Domingo Nicolás ha accedido a esa otra dimensión del espíritu porque ha encontrado la disponibilidad y el ofrecimiento desinteresados para hacerlo, porque ha llegado allí despojado y desprovisto de todo lo superficial y accesorio en que tantas veces nos perdemos y tras lo que corremos afanosa, equivocada y aturdidamente los seres humanos, tan perdidos, tan necios, tan desprovistos de lo esencial verdadero para mirar con ojos panorámicos la vida, el mundo en que vivimos.

Por Gadea se pasea la música de las esferas y es también la música, los acordes que nos hacen caer en la cuenta de dónde estamos y a qué hemos de aspirar o aspiramos. Es la sinfonía del nuevo mundo, que en el caso del hombre no puede ser otra que la espiritualidad, que la reflexión, que la interiorización y la bajada a los infiernos.

Porque Gadea es el escrutador, el que indaga, el curioso impertinente, quien se interna en la bifurcación, en la fragmentación, en el jardín de los espejos, donde sobrepasados el despiste y el desinterés por todo lo accesorio, la conciencia se enfrenta directamente al sentido de su ser y estar en el mundo; así como a la caducidad de todo lo material.

Gadea es la conciencia del dolor y del camino que nos lleva a la cruz. Es un abrazarse al madero de la cruz y un entregarse a él, un estar disponible y dispuesto a afrontar el peso de la cruz, a cargar con ella a través de una Vía Dolorosa interminable prolongada hasta la personal extenuación.

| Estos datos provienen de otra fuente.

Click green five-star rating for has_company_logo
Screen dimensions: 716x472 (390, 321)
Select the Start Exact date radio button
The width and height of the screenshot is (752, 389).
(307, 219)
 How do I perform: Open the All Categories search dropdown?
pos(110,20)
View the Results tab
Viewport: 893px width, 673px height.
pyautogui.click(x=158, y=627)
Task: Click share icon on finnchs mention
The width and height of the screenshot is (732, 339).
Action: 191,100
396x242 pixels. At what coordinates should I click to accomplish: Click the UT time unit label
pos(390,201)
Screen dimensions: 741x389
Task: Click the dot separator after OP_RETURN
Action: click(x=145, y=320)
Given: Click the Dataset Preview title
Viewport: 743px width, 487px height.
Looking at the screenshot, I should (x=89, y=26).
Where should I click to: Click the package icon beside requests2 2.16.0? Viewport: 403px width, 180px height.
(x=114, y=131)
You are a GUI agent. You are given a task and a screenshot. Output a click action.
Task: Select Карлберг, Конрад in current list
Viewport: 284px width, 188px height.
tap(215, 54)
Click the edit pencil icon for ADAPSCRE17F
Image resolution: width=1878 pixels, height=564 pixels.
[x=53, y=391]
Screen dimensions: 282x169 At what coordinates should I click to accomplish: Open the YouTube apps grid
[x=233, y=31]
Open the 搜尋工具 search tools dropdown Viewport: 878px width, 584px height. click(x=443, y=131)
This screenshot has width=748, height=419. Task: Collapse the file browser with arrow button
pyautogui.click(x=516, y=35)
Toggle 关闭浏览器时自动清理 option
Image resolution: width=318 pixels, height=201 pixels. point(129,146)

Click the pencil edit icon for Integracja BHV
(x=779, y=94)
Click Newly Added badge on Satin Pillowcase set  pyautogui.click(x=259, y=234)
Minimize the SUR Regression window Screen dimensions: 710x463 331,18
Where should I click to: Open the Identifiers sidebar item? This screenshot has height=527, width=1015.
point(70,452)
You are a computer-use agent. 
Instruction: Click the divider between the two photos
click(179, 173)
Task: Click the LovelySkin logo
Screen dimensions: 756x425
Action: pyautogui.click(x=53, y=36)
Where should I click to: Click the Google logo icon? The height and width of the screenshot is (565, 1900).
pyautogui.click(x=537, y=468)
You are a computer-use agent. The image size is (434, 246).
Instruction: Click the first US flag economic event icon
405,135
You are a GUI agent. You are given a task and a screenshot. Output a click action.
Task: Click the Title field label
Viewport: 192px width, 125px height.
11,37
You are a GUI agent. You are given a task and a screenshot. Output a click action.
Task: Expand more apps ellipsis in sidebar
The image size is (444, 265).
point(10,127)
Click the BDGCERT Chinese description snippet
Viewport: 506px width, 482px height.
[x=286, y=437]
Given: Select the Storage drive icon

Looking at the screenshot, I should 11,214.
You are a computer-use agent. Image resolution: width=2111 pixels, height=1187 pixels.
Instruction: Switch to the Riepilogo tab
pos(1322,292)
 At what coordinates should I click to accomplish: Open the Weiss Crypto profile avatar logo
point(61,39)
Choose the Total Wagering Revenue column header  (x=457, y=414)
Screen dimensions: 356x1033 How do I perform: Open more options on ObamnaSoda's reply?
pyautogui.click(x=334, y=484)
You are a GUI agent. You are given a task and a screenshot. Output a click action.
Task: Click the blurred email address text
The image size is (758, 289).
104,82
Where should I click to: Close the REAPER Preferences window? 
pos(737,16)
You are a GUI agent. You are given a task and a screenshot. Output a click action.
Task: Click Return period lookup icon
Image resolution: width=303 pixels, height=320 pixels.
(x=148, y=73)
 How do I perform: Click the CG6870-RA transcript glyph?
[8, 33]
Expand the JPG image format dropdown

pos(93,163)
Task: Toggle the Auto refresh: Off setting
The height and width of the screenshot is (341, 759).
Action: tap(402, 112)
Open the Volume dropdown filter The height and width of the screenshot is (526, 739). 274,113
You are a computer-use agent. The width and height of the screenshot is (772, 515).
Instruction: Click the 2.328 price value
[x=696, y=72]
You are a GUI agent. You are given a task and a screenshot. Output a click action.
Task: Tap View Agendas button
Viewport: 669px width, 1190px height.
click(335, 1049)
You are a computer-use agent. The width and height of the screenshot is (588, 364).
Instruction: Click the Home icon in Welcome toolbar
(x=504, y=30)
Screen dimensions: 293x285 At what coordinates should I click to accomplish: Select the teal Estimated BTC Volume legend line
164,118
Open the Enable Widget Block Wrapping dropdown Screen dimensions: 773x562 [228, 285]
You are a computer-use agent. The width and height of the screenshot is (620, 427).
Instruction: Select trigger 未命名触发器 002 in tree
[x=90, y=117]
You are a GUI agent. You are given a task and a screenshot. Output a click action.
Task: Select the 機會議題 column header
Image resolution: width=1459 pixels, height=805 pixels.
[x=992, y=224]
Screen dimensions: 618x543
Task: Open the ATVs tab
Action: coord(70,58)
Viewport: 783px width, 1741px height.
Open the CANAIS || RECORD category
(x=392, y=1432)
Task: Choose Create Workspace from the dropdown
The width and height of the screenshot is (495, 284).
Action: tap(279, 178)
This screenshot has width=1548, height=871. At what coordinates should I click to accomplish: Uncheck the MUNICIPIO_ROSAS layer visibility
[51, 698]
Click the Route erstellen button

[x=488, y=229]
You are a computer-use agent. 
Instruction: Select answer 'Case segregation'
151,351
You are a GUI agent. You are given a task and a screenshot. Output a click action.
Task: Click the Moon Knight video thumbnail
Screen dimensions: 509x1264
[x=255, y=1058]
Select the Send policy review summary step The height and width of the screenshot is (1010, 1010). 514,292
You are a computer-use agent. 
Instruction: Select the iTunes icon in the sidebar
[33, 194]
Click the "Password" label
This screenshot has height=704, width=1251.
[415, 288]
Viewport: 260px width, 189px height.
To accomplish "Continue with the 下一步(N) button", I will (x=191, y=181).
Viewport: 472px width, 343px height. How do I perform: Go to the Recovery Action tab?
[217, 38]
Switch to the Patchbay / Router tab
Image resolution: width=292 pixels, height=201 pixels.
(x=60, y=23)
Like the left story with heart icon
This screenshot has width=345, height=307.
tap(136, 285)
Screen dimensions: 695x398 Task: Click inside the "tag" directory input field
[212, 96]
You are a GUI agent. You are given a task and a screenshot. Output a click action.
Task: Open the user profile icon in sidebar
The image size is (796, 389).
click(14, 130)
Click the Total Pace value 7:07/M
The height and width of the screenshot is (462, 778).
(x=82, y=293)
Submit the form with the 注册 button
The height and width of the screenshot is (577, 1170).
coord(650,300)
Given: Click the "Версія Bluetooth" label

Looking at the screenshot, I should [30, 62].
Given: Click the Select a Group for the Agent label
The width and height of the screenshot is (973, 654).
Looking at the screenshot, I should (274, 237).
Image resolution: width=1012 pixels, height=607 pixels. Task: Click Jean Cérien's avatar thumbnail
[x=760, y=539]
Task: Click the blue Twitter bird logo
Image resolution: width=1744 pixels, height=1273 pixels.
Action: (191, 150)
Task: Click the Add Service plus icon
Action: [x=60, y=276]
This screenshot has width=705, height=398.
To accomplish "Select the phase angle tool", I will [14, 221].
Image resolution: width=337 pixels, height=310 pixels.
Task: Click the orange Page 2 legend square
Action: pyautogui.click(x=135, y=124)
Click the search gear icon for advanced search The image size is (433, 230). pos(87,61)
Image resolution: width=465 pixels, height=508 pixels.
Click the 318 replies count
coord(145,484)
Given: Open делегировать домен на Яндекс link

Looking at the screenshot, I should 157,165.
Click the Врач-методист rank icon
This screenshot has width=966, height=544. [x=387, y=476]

Pero es también un ejercicio de amor sublime, porque es una entrega, una donación pacífica y generosa, amable y dolorida, una sorprendente paradoja que nos deja en la perplejidad con la certeza de que hemos rozado fragmentos de infinito.

Por eso es también un susurro, una voz comedida, un atropello inteligible en el balbucir: un sonoro discernimiento del alma apoyado en una realidad simbólica que habla la lengua de los ángeles.